De vordering tot uitstel van de v.i. is ook gegrond op de omstandigheid dat het stellen van voorwaarden bij de v.i. het recidiverisico volgens de deskundigen onvoldoende inperkt, aangezien veroordeelde medewerking aan de aangewezen interventies hiertoe tot op heden heeft geweigerd. De rechtbank is van oordeel dat hiervan wel sprake is.
De recidivegrond, zoals genoemd in artikel 15d, eerste lid, onder d, Sr, hangt samen met het doel van de v.i.-regeling om de maatschappij te beschermen door het terugdringen van recidive. Door middel van het stellen van voorwaarden kan worden gevolgd hoe een veroordeelde omgaat met herkregen vrijheid (tijdens fasering en later tijdens de v.i.) en of hij zich niet opnieuw aan strafbare feiten schuldig maakt. Om tot vermindering van recidive te komen wordt gekozen voor een persoonsgerichte aanpak. Deze aanpak blijkt uit de bijzondere voorwaarden die kunnen worden opgelegd en waarmee al tijdens de tenuitvoerlegging van een opgelegde gevangenisstraf kan worden gestart.

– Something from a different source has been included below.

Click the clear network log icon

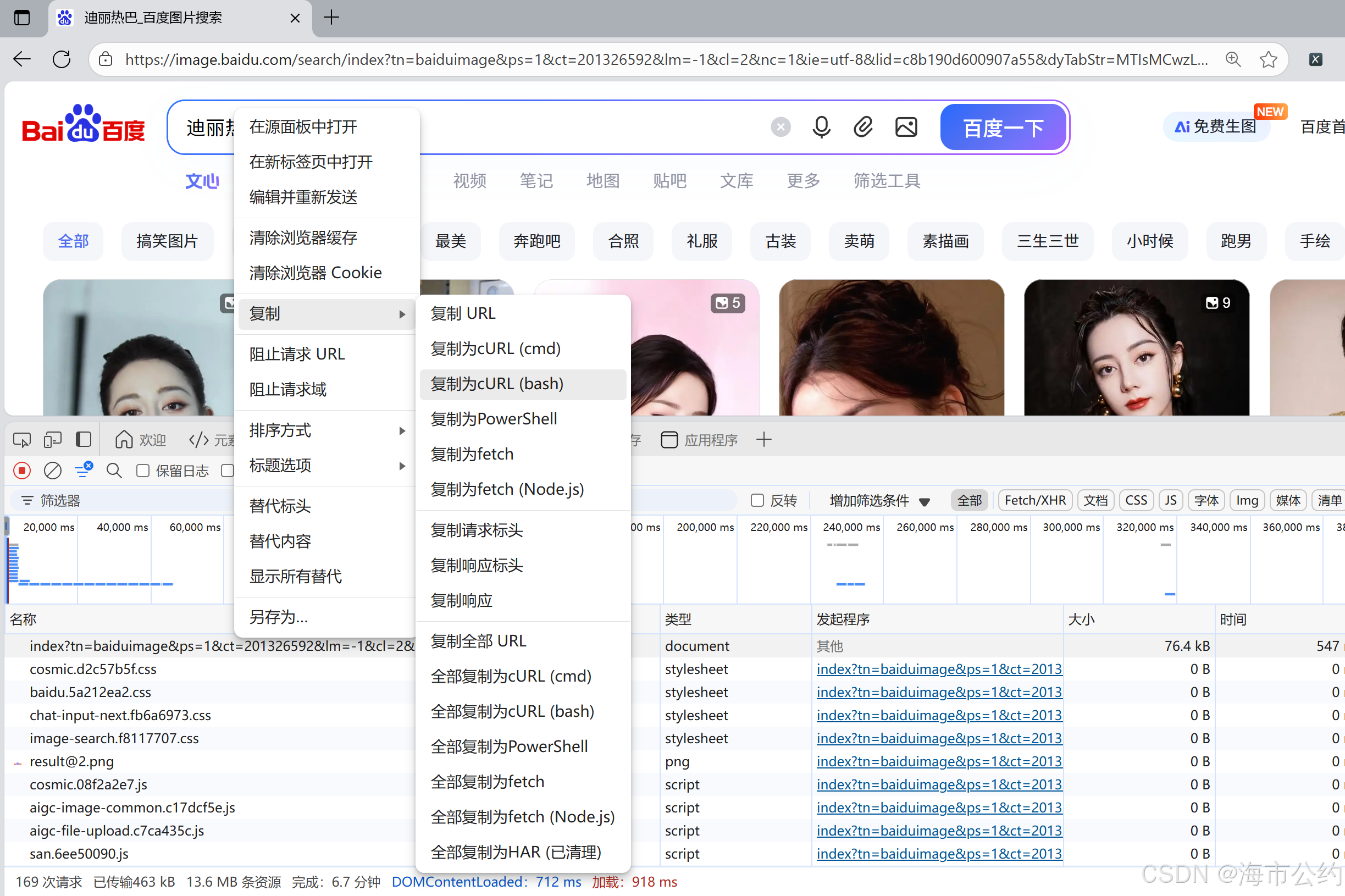53,471
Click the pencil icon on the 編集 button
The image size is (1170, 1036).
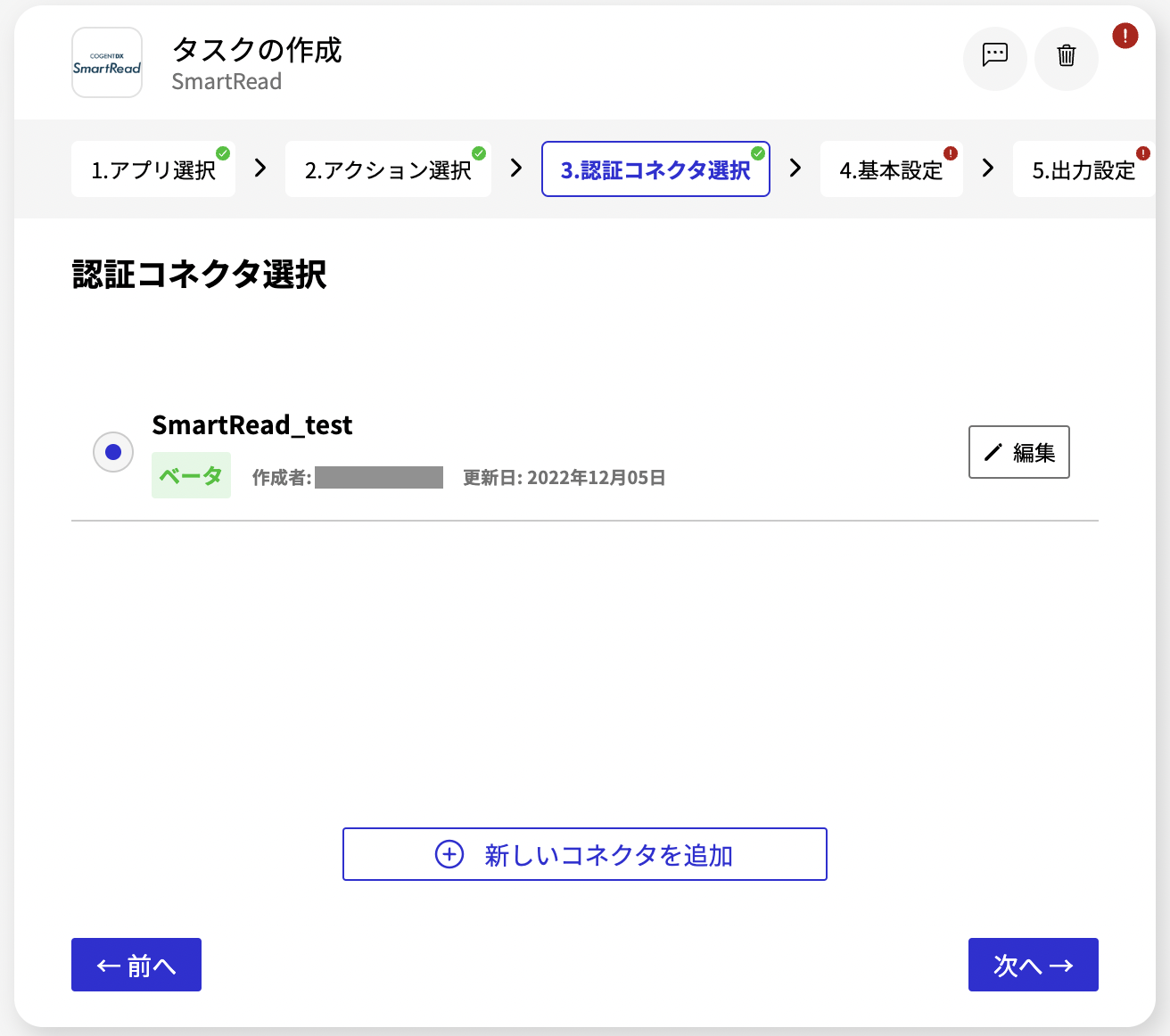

Uit het dossier is duidelijk geworden dat veroordeelde medewerking aan recidive inperkende interventies tijdens detentie heeft geweigerd. Hierdoor is onvoldoende inzicht verkregen in de leefgebieden van veroordeelde en kon nog niet worden gestart met het terugdringen van het als zeer hoog ingeschatte recidive. Ook heeft veroordeelde verklaard dat hij bijzondere voorwaarden bij de v.i. niet zal naleven, omdat hij die voorwaarden onnodig vindt. Gelet hierop is de rechtbank van oordeel dat aan de recidivegrond is voldaan en dat het op dit moment onverantwoord is om veroordeelde in vrijheid te stellen.
Dit leidt ertoe dat de rechtbank de vordering tot uitstel van de v.i. zal toewijzen.

5.De beslissing

De rechtbank komt op grond van het voorgaande tot de volgende beslissing.
Wijst toe de vordering tot uitstel van de voorwaardelijke invrijheidstelling.
Bepaalt dat de voorwaardelijke invrijheidstelling wordt uitgesteld voor de duur van 365 dagen.
Deze beslissing is genomen door
mr. A. Eichperger, voorzitter,
mrs. G.M. van Dijk en T.T. Hylkema, rechters,
in tegenwoordigheid van mr. P.H. Boersma, griffier,
en uitgesproken op de openbare terechtzitting van deze rechtbank van 7 maart 2017.